The visit of the eighteenth President of the United States of America, General Ulysses S. Grant to Calcutta specifically significant as it was a momentous event in the United Kingdom-United States of America relations of the late nineteenth century. In the papers of Ulysses S. Grant, recently made public, there is a reference to him being entertained at the Tagore household by Sourindro Mohun and his elder brother, Jatindra Mohun – "On March 14, 1879, USG (Ulysses S. Grant) met Garth at the Bengal High Court and participated in graduation ceremonies at Calcutta University. USG later attended a party given by the influential Tagore family and praised the traditional entertainment." This entertainment included a number of traditional performances as The Statesman and Friend of India described the occasion: "The house, grounds, and lakes were illuminated, and the effect was exceedingly beautiful.
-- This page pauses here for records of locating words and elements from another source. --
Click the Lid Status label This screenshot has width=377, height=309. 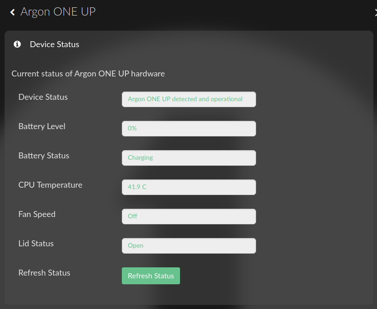[x=36, y=244]
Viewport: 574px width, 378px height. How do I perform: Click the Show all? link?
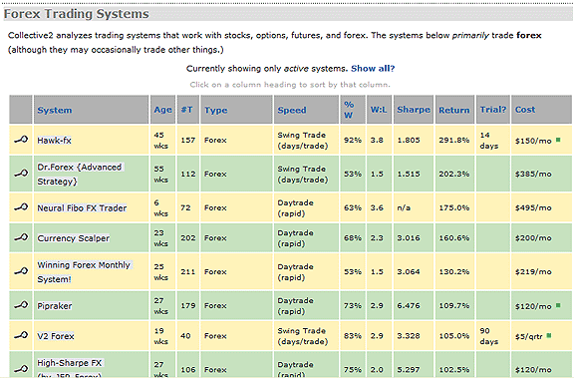(x=373, y=69)
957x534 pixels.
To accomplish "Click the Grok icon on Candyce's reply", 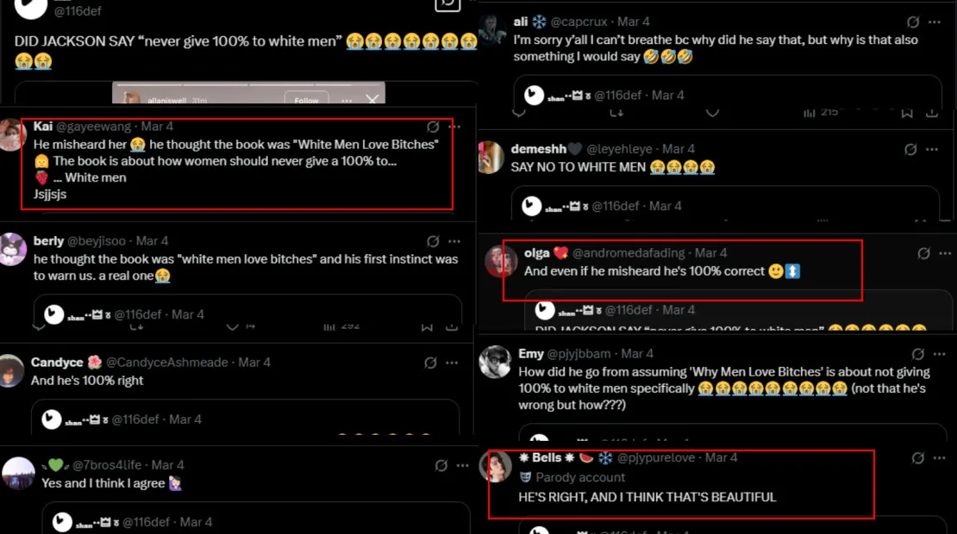I will 431,363.
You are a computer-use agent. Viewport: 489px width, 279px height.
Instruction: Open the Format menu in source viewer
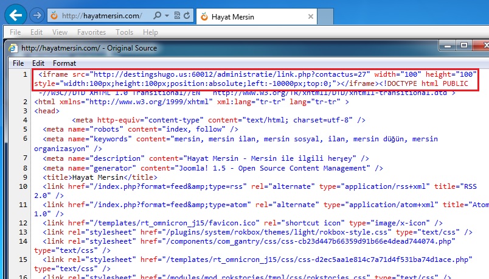(64, 63)
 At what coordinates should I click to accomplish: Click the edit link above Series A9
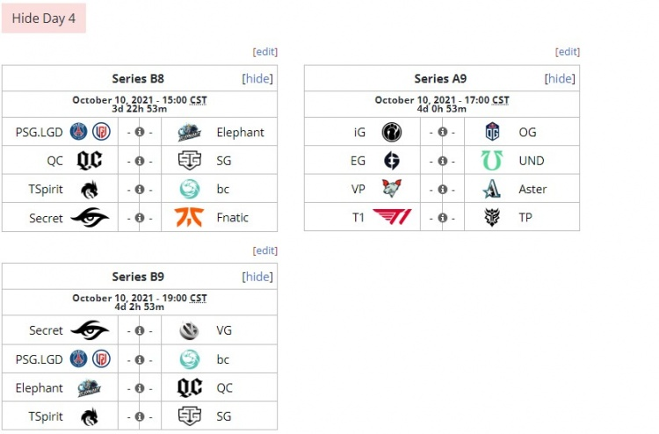pyautogui.click(x=568, y=52)
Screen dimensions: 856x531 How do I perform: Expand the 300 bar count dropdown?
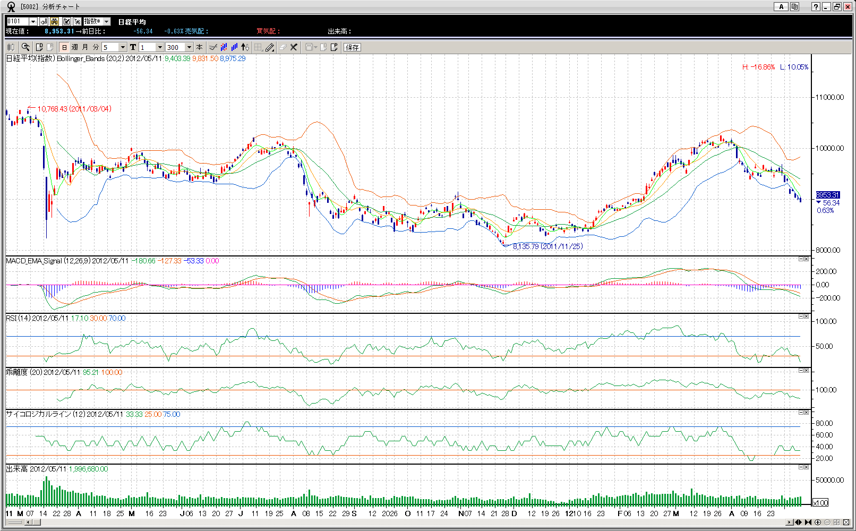click(x=189, y=47)
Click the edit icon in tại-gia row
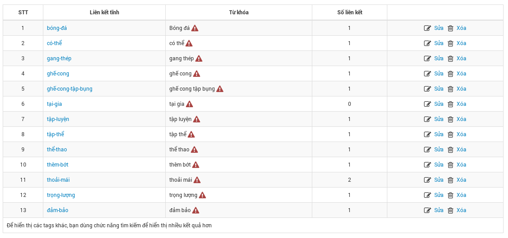Image resolution: width=508 pixels, height=238 pixels. [427, 104]
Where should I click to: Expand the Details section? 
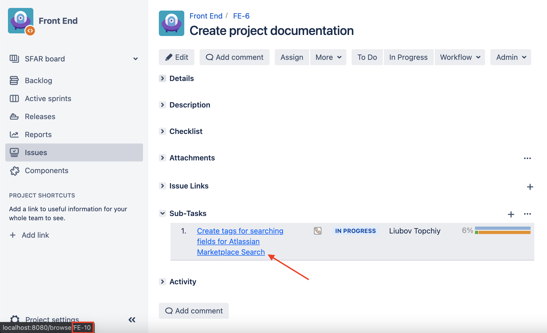point(163,78)
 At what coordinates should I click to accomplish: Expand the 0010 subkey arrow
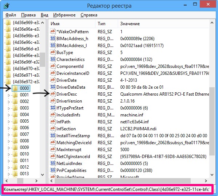[x=9, y=154]
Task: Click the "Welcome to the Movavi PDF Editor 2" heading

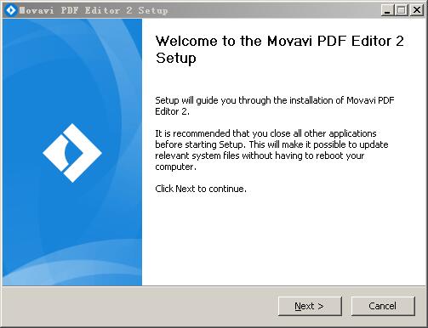Action: (x=280, y=41)
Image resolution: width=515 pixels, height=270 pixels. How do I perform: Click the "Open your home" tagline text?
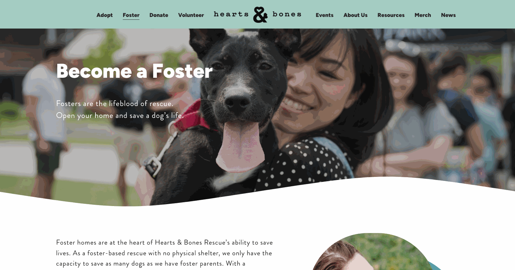(x=120, y=116)
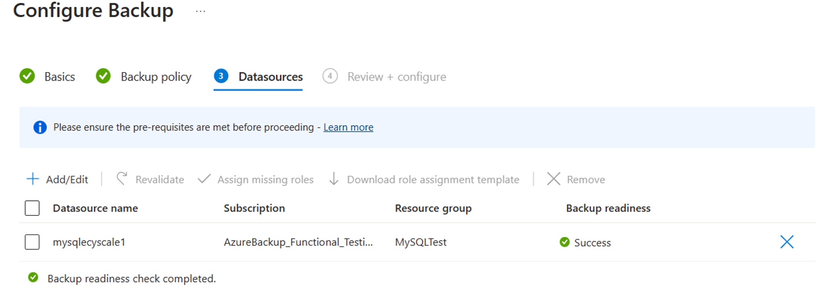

The entertainment of the evening consisted of Hindu Music, nautches, and other performances which we are sorry to say, completely beggar our descriptive powers. General Grant said it was the best entertainment of an Oriental character that he had ever witnessed." Similarly, The Indian Mirror reported that: "The Party … were treated to a variety of Hindu Music, consisting of different specimens of songs, performances on the Surbahar, Setar, Jaltaranga, Nyastaranga, Kathakata, Panchali, Rasdhari, Jattra, Bengali Jattra, Nautch, Boat-song (in the lake), and the Nagar-Kirtun, with all the paraphernalia which usually accompany the procession of the Vaisnavas."

His adopted son and heir was the Maharaj Kumar Prodyot Coomar Tagore; He had four daughters born out of wedlock.

==Legacy==
Jatindra Mohan Avenue, the northern extension of Central Avenue is named in Jatindra Mohan Tagore's honour.